Metode deteksi biomarker pada sampel secara non invasif juga terus dikembangkan, agar pemeriksaan deteksi genetika dapat dilakukan melalui tinja atau darah, tidak perlu melalui kolonoskopi. Beberapa biomarker kanker kolorektal yang telah diakui di Amerika Serikat adalah :
a. Syndecan-2 (SDC2), protein yang berperan dalam pembelahan sel kanker, serta pembentukan pembuluh darah baru bagi sel kanker. Protein ini dapat dideteksi pada tinja, dengan tingkat sensitivitas yang tinggi (dapat mendeteksi dengan baik), meskipun spesifisitasnya rendah (tidak dapat menentukan stadium dengan jelas).
b. Septin 9 (SEPT9), adalah komponen penting dalam pembelahan sel. Apabila terjadi kerusakan pada SEPT9 maka dapat terjadi penekanan aktivitas penekan tumor, memicu terjadinya pertumbuhan kanker. Protein ini memiliki sensitivitas lebih baik jika terdeteksi di darah daripada tinja atau marker tumor seperti CEA atau CA19-9. Kombinasi pemeriksaan Fecal Occult Blood Test (FOBT) dan SEPT9 memiliki sensitivitas 100% untuk kanker kolorektal stadium 1, sangat baik untuk deteksi dini.
c. Bone Morphogenetic Protein 3 (BMP3), diproduksi oleh osteoblast dan osteosit (sel tulang) dan berperan dalam pertumbuhan dan perkembangan selular. Kelainan pada promoter BMP3 (perubahan struktur DNA) akan menyebabkan protein BMP3 tidak aktif, dan tidak dapat menghambat pertumbuhan tumor.
d. N-Myc Downstream Regulated Gene 4 (NDRG4), terletak pada sistem saraf di seluruh tubuh, namun dapat ditemukan dengan jelas di sistem saraf enterik (usus). Tidak adanya NDRG4 pada sistem saraf enterik dapat memicu pertumbuhan kanker.
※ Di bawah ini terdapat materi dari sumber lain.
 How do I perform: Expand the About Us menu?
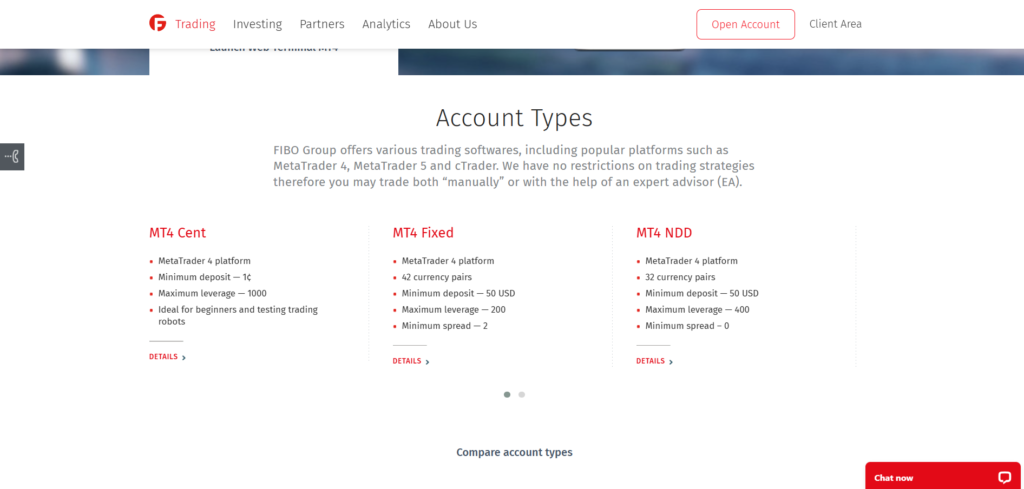pyautogui.click(x=452, y=24)
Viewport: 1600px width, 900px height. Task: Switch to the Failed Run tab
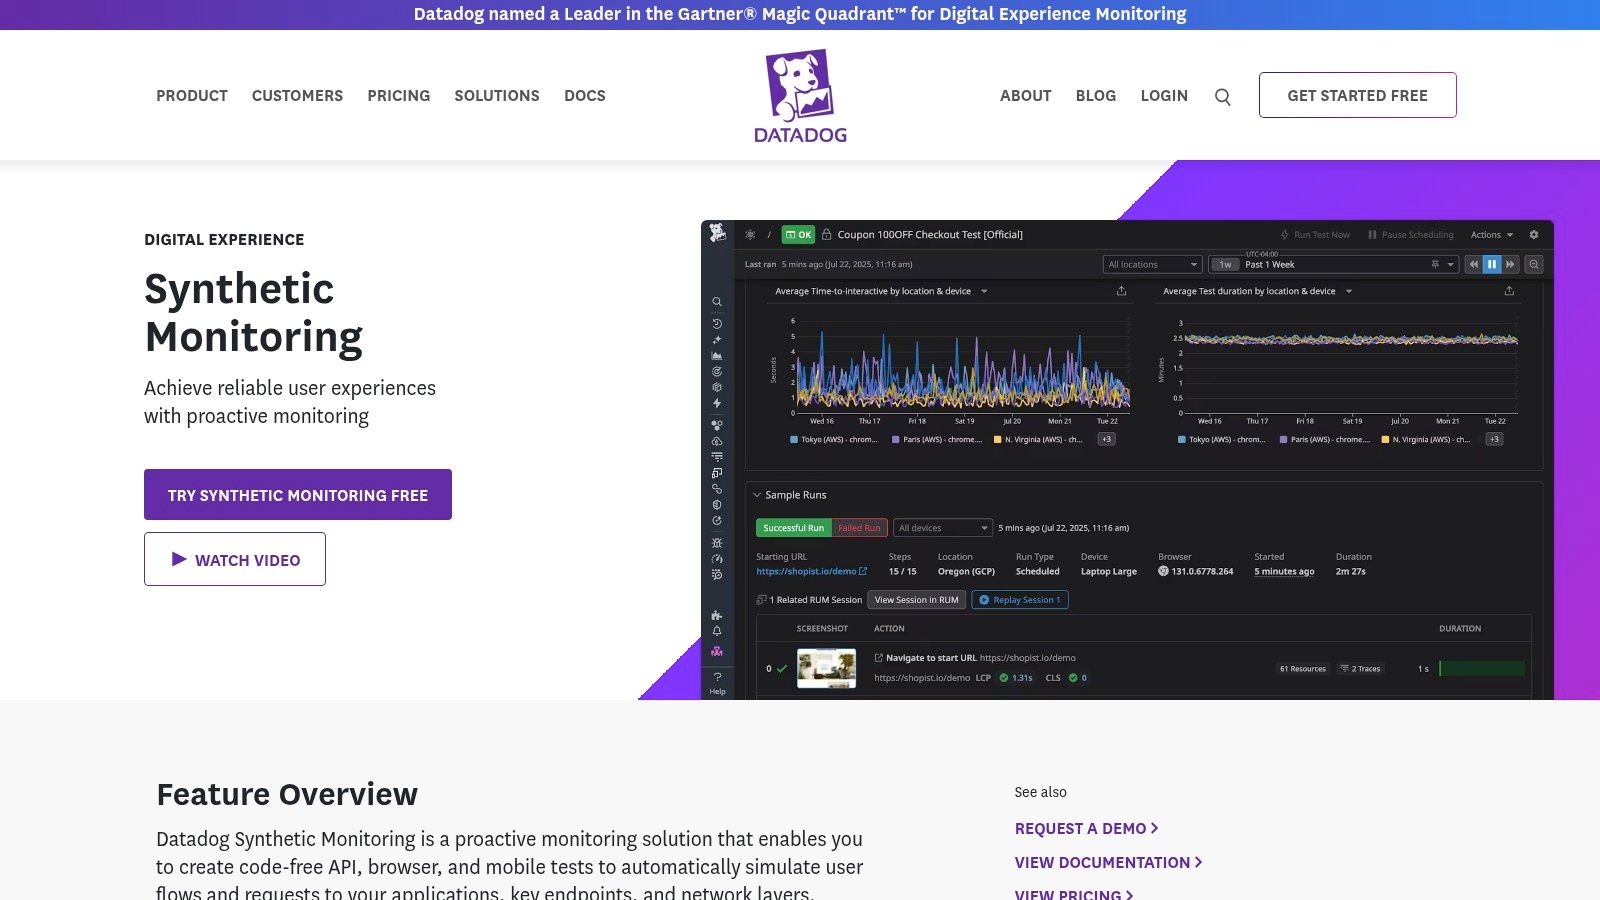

e. KRAS dan B-RAF, amplifikasi HER2, MSI, dan mismatch repair (MMR) dapat dilakukan untuk menemukan pertumbuhan dan perkembangan sel kanker pada fase dini. Keberadaan protein KRAS dan BRAF juga menentukan regimen pengobatan.
Sumber :
1. Colorectal Cancer Screening Tests | Sigmoidoscopy & Colonoscopy [Internet]. [cited 2022 Jan 17]. Available from: https://www.cancer.org/cancer/colon-rectal-cancer/detection-diagnosis-staging/screening-tests-used.html
2. Colorectal Cancer Guideline | How Often to Have Screening Tests [Internet]. [cited 2022 Jan 17]. Available from: https://www.cancer.org/cancer/colon-rectal-cancer/detection-diagnosis-staging/acs-recommendations.html
3. Sawicki T, Ruszkowska M, Danielewicz A, Niedźwiedzka E, Arłukowicz T, Przybyłowicz KE. A Review of Colorectal Cancer in Terms of Epidemiology, Risk Factors, Development, Symptoms and Diagnosis. Cancers (Basel). 2021 Apr;13(9):2025.
4. Anghel SA, Ioniță-Mîndrican C-B, Luca I, Pop AL. Promising Epigenetic Biomarkers for the Early Detection of Colorectal Cancer: A Systematic Review. Cancers (Basel). 2021 Oct;13(19):4965.